1-3卓なのにまさかの前日パーティでツーショットをお願いしたクリスティアン・カルカノさんとマッチング! こ、これがプロツアー。とんでもない。
しかもデッキはアゾリウス眼魔……
まずい、不利マッチだ!
こちらの《望み無き悪夢》で手札の《忌まわしき眼魔》や《傲慢なジン》を落とされてそのままリアニメイトという友情コンボ成立の恐れがあります。
1ゲーム目で祈りながら《望み無き悪夢》を打つと《忌まわしき眼魔》の姿が。あっ……そしてそのままリアニメイト。ありがとうございました。
しかし、《望み無き悪夢》はエスパーピクシーにおけるクロックの一つであり、抜き切ってしまうと削りきれなくなります。
《邪悪を打ち砕く》《喉首狙い》《安らかなる眠り》などのバックアップの下、《望み無き悪夢》をクロック源とするプランを遂行すべくサイドボーディングで減らす枚数は1枚に留めました。
2ゲーム目、クリスティアン・カルカノさんが早速2ターン目《錠前破りのいたずら屋》。……が、不発!
その後も《航路の作成》《決定的瞬間》を唱えますが、《忌まわしき眼魔》の姿は現れず。その隙に押し切った形で勝利をもぎ取りました。
運命の3ゲーム目でも2ターン目《錠前破りのいたずら屋》。これは……と思いきや、これもまた不発!! 思わず目を合わせ、苦笑いをし合います。
《僧院の導師》を出されるも、《逃げ場なし》で対処すると後が続かず。しかしこちらも土地を引きまくり、お互いに絶不調な構図でグダグダの末に《精体の追跡者》《呑気な物漁り》が並んでそのまま完走。
凄まじい事故に見舞われているところにもぎ取った勝ちですが、勝ちは勝ち。クリスティアン・カルカノさんでもこういうことがあるんだな……と気持ちが少し楽になった瞬間でした。
感想戦と共にサインをお願いしたところ、ご快諾いただきました。生涯の宝物とさせていただきます。
Round6 vsグルールアグロ
ここで仮想敵のグルールアグロ! ミラーを強く意識したメイン4枚の《叫ぶ宿敵》が目につきます。
当然ながら《逃げ場なし》擁するエスパーピクシーにとっては有利な相手。
2ゲーム共に《不気味なガラクタ》《逃げ場なし》をガンガン使いまわし、相手の脅威を綺麗に対処した完勝。
これで3勝目、あと1勝で二日目進出です。
Round7 vsグルールアグロ
続いてまたもやグルールアグロ。こちらは《噴出の稲妻》4枚型です。
1ゲーム目で順調に裁きながら《呑気な物漁り》で押し付けていったところ、《探索するドルイド》から《多様な鼠》《巨怪の怒り》がめくれ、そのままライフが18点から5点に。
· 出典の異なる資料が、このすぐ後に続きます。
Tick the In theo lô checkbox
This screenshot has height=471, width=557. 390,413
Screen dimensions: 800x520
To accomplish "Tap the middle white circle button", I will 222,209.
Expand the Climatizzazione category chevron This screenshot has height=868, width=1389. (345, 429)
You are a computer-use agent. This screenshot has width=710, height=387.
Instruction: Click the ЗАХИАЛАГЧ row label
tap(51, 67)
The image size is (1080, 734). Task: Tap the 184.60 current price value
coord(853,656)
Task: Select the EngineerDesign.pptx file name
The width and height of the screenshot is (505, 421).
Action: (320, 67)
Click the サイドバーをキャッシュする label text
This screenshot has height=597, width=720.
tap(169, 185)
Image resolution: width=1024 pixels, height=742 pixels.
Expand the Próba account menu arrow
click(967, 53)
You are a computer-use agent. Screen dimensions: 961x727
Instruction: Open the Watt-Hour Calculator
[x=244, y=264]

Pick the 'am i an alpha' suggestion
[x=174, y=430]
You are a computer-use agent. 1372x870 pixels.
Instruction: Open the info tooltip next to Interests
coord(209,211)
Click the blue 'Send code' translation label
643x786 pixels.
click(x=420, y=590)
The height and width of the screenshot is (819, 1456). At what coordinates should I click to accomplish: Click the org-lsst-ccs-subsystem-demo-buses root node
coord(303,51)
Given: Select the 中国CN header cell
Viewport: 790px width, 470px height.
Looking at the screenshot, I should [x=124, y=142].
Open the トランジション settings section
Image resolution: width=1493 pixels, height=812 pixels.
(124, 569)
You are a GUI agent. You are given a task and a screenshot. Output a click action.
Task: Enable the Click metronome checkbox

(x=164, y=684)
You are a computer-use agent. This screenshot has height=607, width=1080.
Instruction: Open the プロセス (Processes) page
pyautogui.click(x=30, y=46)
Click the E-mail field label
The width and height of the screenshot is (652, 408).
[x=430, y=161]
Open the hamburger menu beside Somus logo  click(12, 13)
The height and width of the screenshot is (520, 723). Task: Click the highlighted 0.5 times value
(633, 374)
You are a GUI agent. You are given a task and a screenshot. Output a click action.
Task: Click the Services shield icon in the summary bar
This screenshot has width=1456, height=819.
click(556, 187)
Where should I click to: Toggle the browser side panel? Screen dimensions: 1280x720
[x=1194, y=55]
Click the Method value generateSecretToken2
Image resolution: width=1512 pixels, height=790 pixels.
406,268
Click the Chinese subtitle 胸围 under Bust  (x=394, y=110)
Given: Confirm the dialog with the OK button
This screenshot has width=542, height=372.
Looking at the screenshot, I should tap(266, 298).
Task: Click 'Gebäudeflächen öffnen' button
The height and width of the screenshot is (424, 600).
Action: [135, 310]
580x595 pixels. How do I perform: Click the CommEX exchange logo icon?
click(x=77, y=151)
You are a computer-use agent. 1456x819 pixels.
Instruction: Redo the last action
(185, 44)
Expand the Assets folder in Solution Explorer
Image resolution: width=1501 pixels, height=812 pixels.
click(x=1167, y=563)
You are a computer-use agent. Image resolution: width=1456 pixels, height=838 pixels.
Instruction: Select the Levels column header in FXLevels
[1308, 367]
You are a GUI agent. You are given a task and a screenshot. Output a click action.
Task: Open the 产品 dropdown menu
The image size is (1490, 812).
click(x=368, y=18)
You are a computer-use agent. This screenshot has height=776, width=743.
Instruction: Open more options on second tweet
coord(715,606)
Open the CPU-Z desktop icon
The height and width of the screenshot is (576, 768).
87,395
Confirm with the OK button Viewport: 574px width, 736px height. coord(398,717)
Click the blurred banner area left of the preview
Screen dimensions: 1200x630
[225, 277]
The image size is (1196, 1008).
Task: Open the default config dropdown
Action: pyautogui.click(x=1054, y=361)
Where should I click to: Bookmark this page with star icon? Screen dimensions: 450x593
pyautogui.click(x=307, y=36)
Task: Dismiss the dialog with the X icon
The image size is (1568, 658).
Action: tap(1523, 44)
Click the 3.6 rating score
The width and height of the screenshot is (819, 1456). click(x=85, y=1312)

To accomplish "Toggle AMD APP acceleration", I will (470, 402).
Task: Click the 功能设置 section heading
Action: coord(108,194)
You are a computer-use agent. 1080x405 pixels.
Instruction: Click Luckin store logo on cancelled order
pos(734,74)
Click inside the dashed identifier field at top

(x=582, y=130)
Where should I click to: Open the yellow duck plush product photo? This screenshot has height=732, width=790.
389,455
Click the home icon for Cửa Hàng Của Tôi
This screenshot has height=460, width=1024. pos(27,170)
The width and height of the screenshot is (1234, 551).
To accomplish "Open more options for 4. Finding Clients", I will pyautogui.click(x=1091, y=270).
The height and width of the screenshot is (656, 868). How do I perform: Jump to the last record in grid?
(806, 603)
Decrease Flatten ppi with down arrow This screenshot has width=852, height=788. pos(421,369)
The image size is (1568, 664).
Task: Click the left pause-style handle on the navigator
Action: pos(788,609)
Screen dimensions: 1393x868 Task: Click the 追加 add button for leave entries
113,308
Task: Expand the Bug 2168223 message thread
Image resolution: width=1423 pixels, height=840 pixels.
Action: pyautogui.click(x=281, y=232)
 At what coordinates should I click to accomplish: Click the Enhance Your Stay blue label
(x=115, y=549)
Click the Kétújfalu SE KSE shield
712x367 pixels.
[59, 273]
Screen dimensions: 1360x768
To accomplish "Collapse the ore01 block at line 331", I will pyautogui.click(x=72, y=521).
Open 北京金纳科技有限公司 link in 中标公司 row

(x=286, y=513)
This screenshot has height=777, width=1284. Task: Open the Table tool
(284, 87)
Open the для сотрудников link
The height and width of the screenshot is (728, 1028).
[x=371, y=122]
返しでライフを1点まで詰めるも、再度の《巨怪の怒り》に除去を合わせられず敗北。
2ゲーム目では《精体の追跡者》を絡めたコントロールプランが的中し危なげなく勝利。
3ゲーム目では1ゲームと同じくライフを1点まで詰めるも、《巨怪の怒り》込みでピッタリ足りてしまい敗北。《巨怪の怒り》に泣かされるゲームでしたね。
これで3-4、もう後がありません。
今回敗北してしまったとは言え、依然としてグルールアグロには有利。次回もグルールアグロでお願いしたい……と祈りながらマッチング。
Round8 vsグルールアグロ
祈り、届く!! が、メインから《名もなき都市の歩哨》が2枚ありエスパーピクシーにややガードを上げている形。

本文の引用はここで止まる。